_Tarefa a realizar:_ Reproduza na íntegra, sem qualquer alteração, o texto sobre a isenção fiscal da final da Liga dos Campeões no Porto.

_Excerto selecionado:_

———

O que se passou com a final da Liga dos Campeões no Porto é demasiado grave para passar em claro. Antes de tudo, começa por se perguntar qual a necessidade de, em pleno período de pandemia, se realizar em Portugal um jogo entre duas equipas inglesas, em lugar de o realizar em qualquer cidade inglesa, onde haveria muito mais condições de segurança para o evento.
Poderia justificar-se a realização desta final no nosso país com as receitas fiscais que o evento aqui poderia gerar, e que tanta falta nos fazem neste época de crise profunda. No entanto, a verdade é que na passada sexta-feira foi publicada a Lei 33-A/2021, de 28 de Maio, que estabelece “o regime fiscal temporário aplicável às entidades organizadoras da final da competição UEFA Champions League 2020-2021, bem como aos clubes desportivos, respetivos jogadores e equipas técnicas, em virtude da sua participação naquela competição” (art. 1º).
Ora, esse regime fiscal temporário consiste precisamente em serem “isentos de imposto sobre o rendimento das pessoas coletivas e de imposto sobre o rendimento das pessoas singulares os rendimentos relativos à organização e realização da final da competição UEFA Champions League 2020-2021, auferidos pelas entidades organizadoras do evento, pelos seus representantes e funcionários, bem como pelos clubes de futebol, respetivos desportistas e equipas técnicas, nomeadamente treinadores, equipas médicas e de segurança privada e outro pessoal de apoio, em virtude da sua participação na referida competição” (art. 2º, nº1). Essa isenção é, no entanto, “apenas aplicável às entidades que não sejam consideradas residentes em território português” (art. 2º, nº2). Daqui resulta, portanto, que os organizadores desta final, clubes, jogadores e demais entidades, se forem não residentes, não pagarão um tostão de impostos em Portugal, sendo apenas os residentes que continuarão sujeitos às elevadas taxas de tributação no território nacional.

———

[Entradas do conjunto de dados]

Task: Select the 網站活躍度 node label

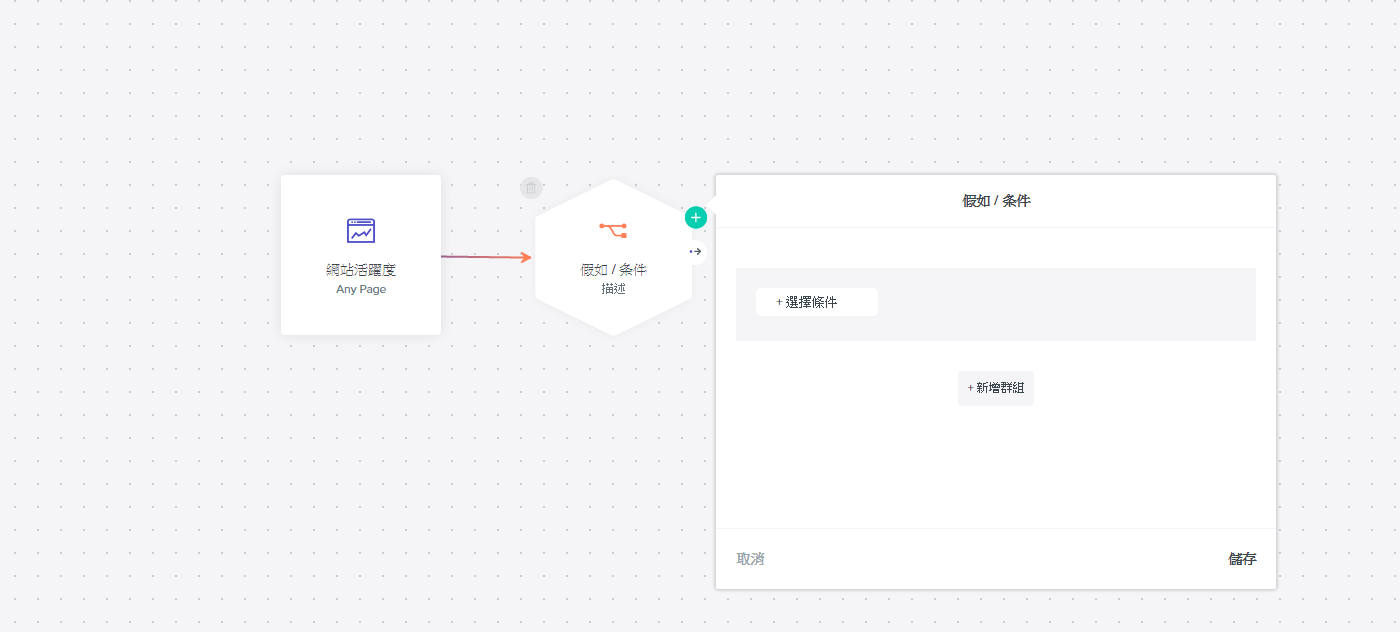Action: (361, 270)
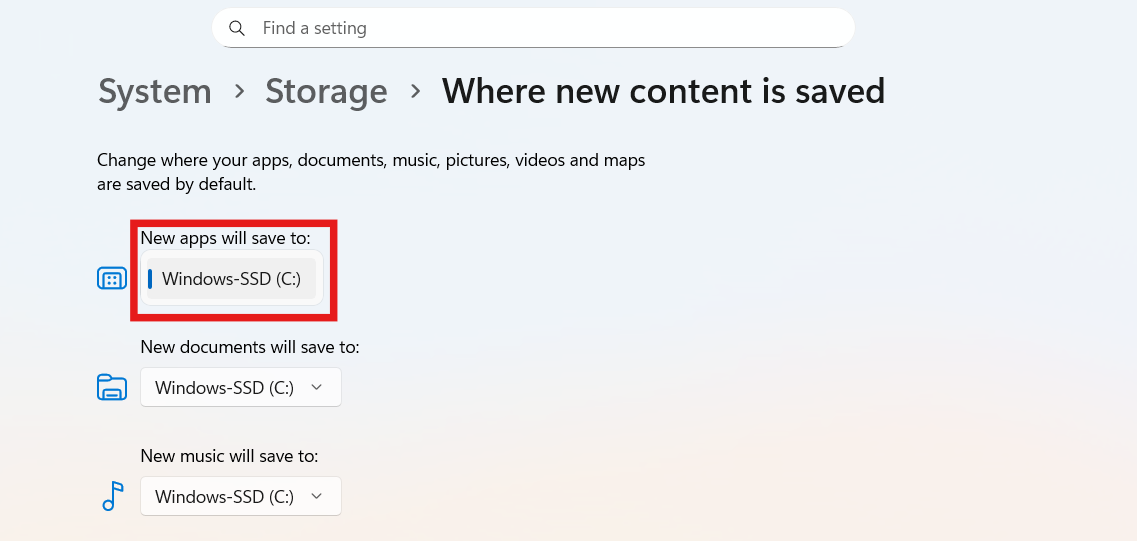Click the "New documents will save to:" label

[249, 347]
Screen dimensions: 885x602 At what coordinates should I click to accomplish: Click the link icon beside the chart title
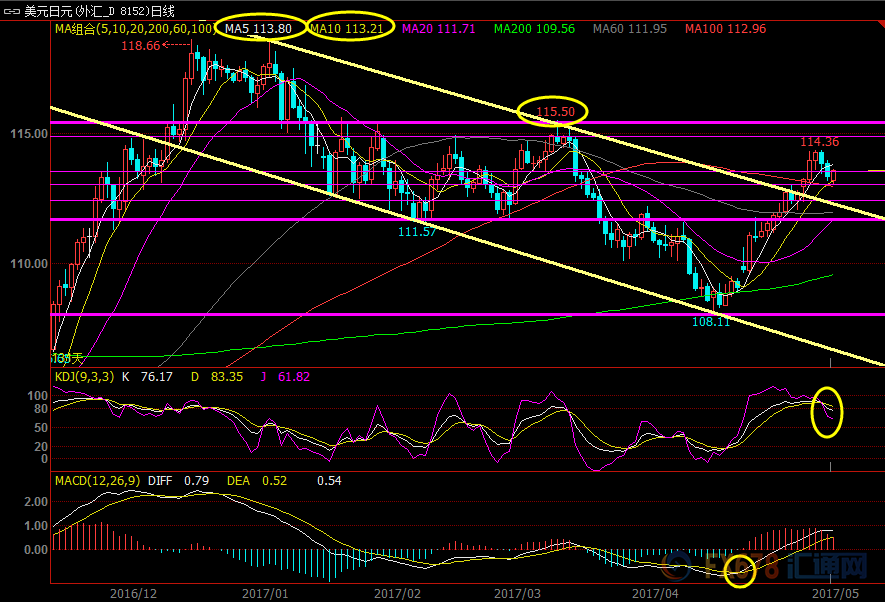click(x=13, y=10)
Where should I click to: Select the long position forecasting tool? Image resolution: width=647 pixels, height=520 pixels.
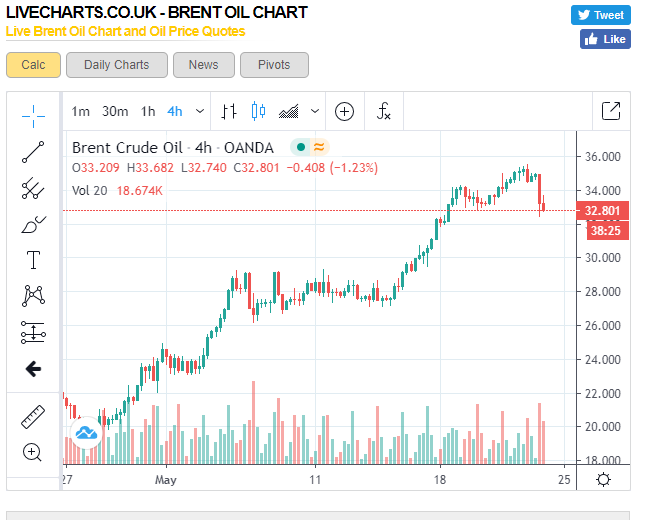[x=33, y=333]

———

_Resposta à tarefa:_
O que se passou com a final da Liga dos Campeões no Porto é demasiado grave para passar em claro. Antes de tudo, começa por se perguntar qual a necessidade de, em pleno período de pandemia, se realizar em Portugal um jogo entre duas equipas inglesas, em lugar de o realizar em qualquer cidade inglesa, onde haveria muito mais condições de segurança para o evento.
Poderia justificar-se a realização desta final no nosso país com as receitas fiscais que o evento aqui poderia gerar, e que tanta falta nos fazem neste época de crise profunda. No entanto, a verdade é que na passada sexta-feira foi publicada a Lei 33-A/2021, de 28 de Maio, que estabelece “o regime fiscal temporário aplicável às entidades organizadoras da final da competição UEFA Champions League 2020-2021, bem como aos clubes desportivos, respetivos jogadores e equipas técnicas, em virtude da sua participação naquela competição” (art. 1º).
Ora, esse regime fiscal temporário consiste precisamente em serem “isentos de imposto sobre o rendimento das pessoas coletivas e de imposto sobre o rendimento das pessoas singulares os rendimentos relativos à organização e realização da final da competição UEFA Champions League 2020-2021, auferidos pelas entidades organizadoras do evento, pelos seus representantes e funcionários, bem como pelos clubes de futebol, respetivos desportistas e equipas técnicas, nomeadamente treinadores, equipas médicas e de segurança privada e outro pessoal de apoio, em virtude da sua participação na referida competição” (art. 2º, nº1). Essa isenção é, no entanto, “apenas aplicável às entidades que não sejam consideradas residentes em território português” (art. 2º, nº2). Daqui resulta, portanto, que os organizadores desta final, clubes, jogadores e demais entidades, se forem não residentes, não pagarão um tostão de impostos em Portugal, sendo apenas os residentes que continuarão sujeitos às elevadas taxas de tributação no território nacional.